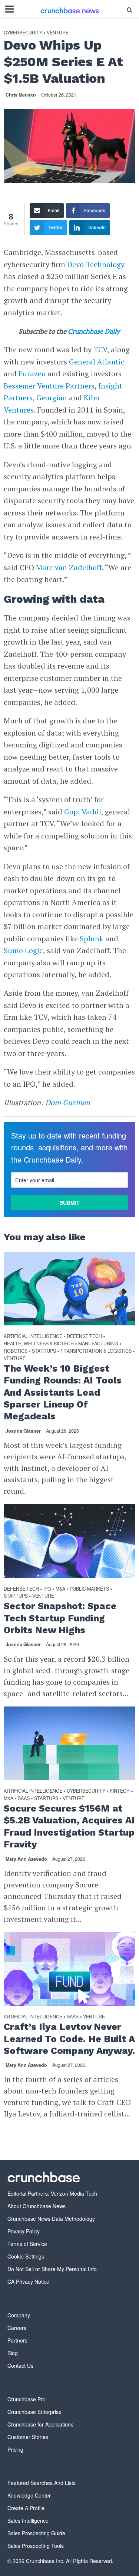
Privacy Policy (23, 2231)
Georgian (51, 398)
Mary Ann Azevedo (26, 1859)
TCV (100, 349)
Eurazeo (32, 374)
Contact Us (20, 2365)
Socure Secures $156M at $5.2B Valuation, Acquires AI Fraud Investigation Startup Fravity (69, 1826)
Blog (12, 2353)
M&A (60, 1589)
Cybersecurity (23, 33)
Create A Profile (25, 2508)
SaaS (24, 1798)
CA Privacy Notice (28, 2281)
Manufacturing (98, 1344)
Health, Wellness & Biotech (39, 1344)
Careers (16, 2327)
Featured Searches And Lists (41, 2482)
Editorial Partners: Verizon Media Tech (52, 2193)
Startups (44, 1351)
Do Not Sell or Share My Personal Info (52, 2269)
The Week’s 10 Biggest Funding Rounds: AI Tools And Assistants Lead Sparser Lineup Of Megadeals (63, 1392)
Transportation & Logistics (96, 1351)
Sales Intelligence (28, 2520)
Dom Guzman (67, 1102)
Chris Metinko (21, 94)
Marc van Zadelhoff (69, 567)
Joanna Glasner (23, 1430)
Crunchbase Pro (26, 2399)
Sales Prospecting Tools (35, 2545)
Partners (17, 2340)
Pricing (15, 2449)
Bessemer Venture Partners (49, 386)
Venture (58, 33)
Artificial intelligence (33, 1336)
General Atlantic (97, 362)
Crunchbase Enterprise (34, 2411)
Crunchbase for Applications (40, 2424)
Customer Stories (27, 2437)
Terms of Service (27, 2243)
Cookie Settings (25, 2256)
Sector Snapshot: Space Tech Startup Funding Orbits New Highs (60, 1618)
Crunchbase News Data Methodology (51, 2218)
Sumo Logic (23, 950)
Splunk (91, 939)
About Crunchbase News (36, 2206)
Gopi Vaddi (82, 812)
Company (18, 2315)
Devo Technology (96, 264)
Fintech (120, 1791)
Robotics (15, 1351)
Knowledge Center (29, 2495)
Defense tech (84, 1336)
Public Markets (89, 1589)
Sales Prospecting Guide (36, 2533)
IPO (47, 1589)
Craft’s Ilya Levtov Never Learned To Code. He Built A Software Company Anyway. (69, 2038)
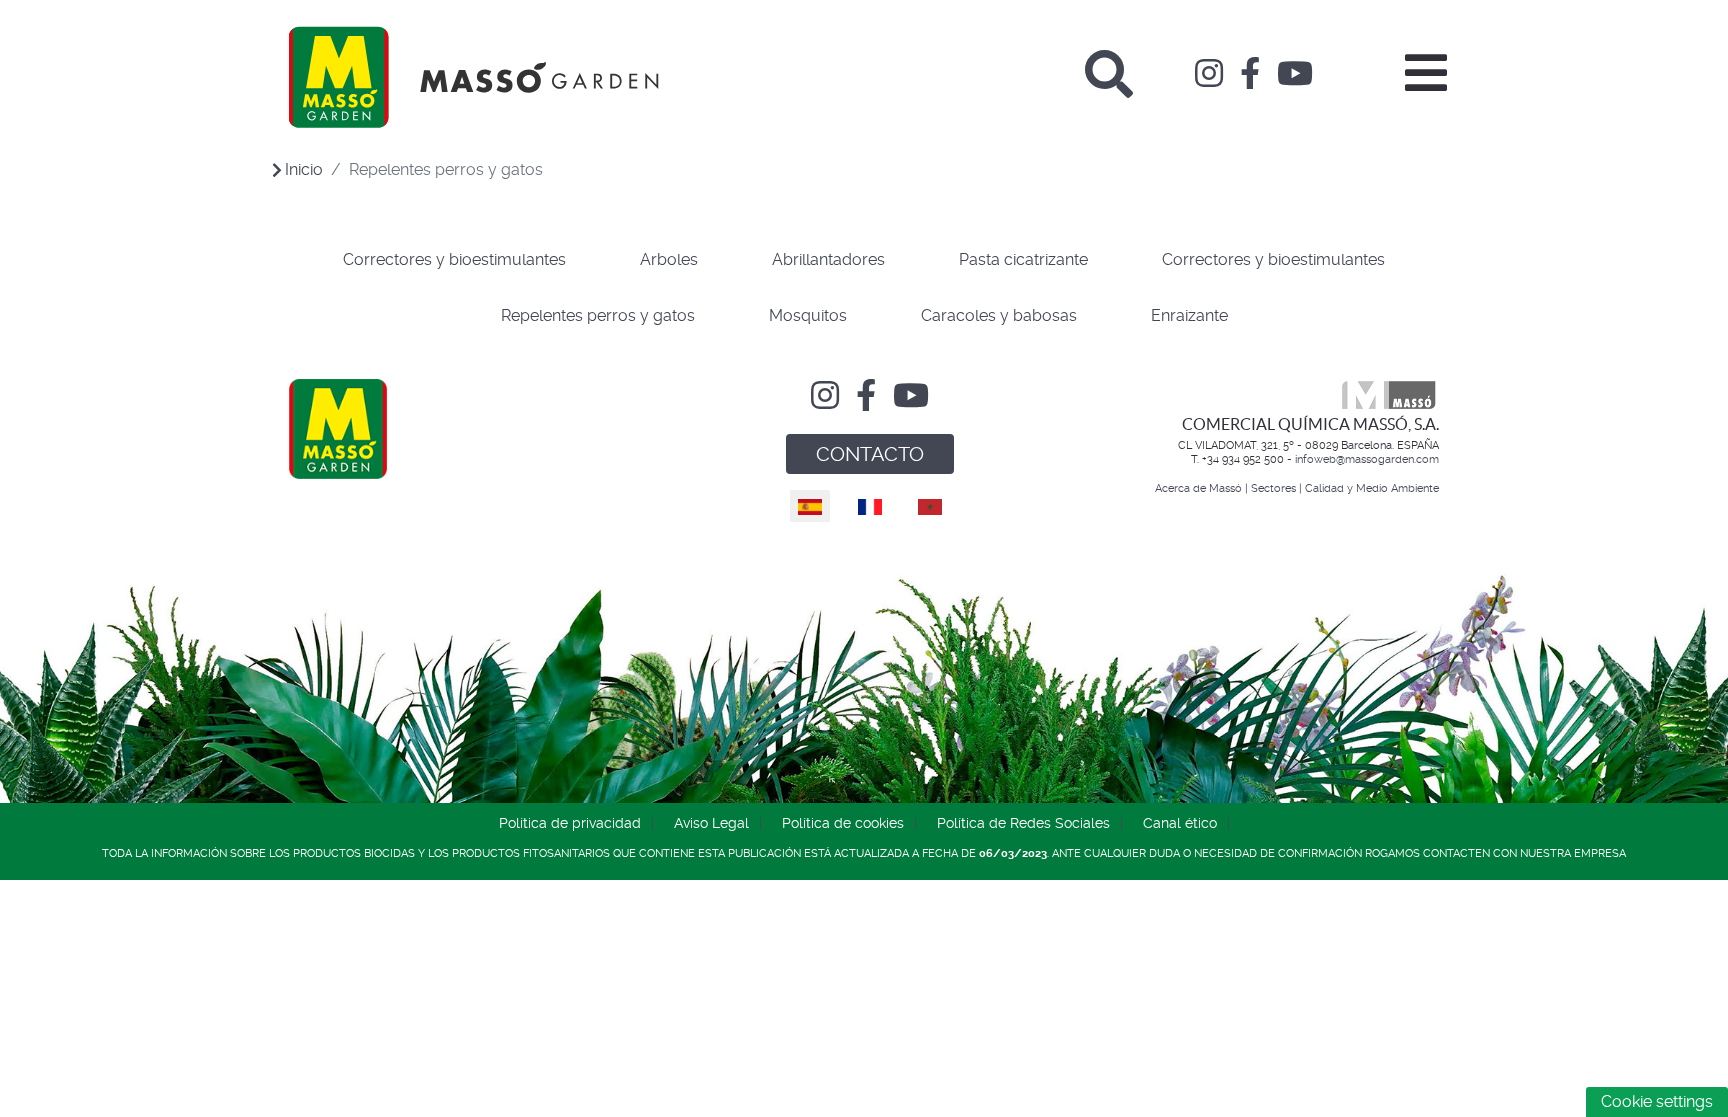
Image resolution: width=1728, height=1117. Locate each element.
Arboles (669, 259)
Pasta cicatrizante (1023, 259)
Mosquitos (808, 315)
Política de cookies (843, 823)
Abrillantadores (828, 259)
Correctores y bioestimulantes (454, 259)
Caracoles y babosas (999, 315)
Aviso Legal (711, 823)
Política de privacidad (570, 823)
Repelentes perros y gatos (598, 315)
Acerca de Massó (1198, 488)
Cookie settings (1657, 1101)
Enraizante (1189, 315)
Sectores (1273, 488)
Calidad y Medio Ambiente (1372, 488)
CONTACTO (870, 454)
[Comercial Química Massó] (474, 77)
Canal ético (1180, 823)
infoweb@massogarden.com (1367, 459)
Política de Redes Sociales (1023, 823)
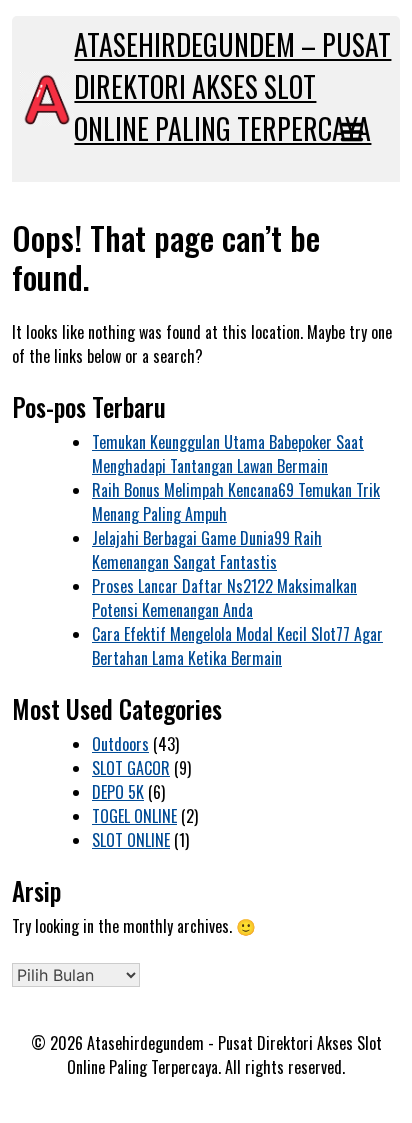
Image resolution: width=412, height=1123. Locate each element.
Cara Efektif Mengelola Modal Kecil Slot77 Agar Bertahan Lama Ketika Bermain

※

In the material above, please find every line that includes the word "Venture" and copy it.

Bessemer Venture Partners (49, 386)
Venture (58, 33)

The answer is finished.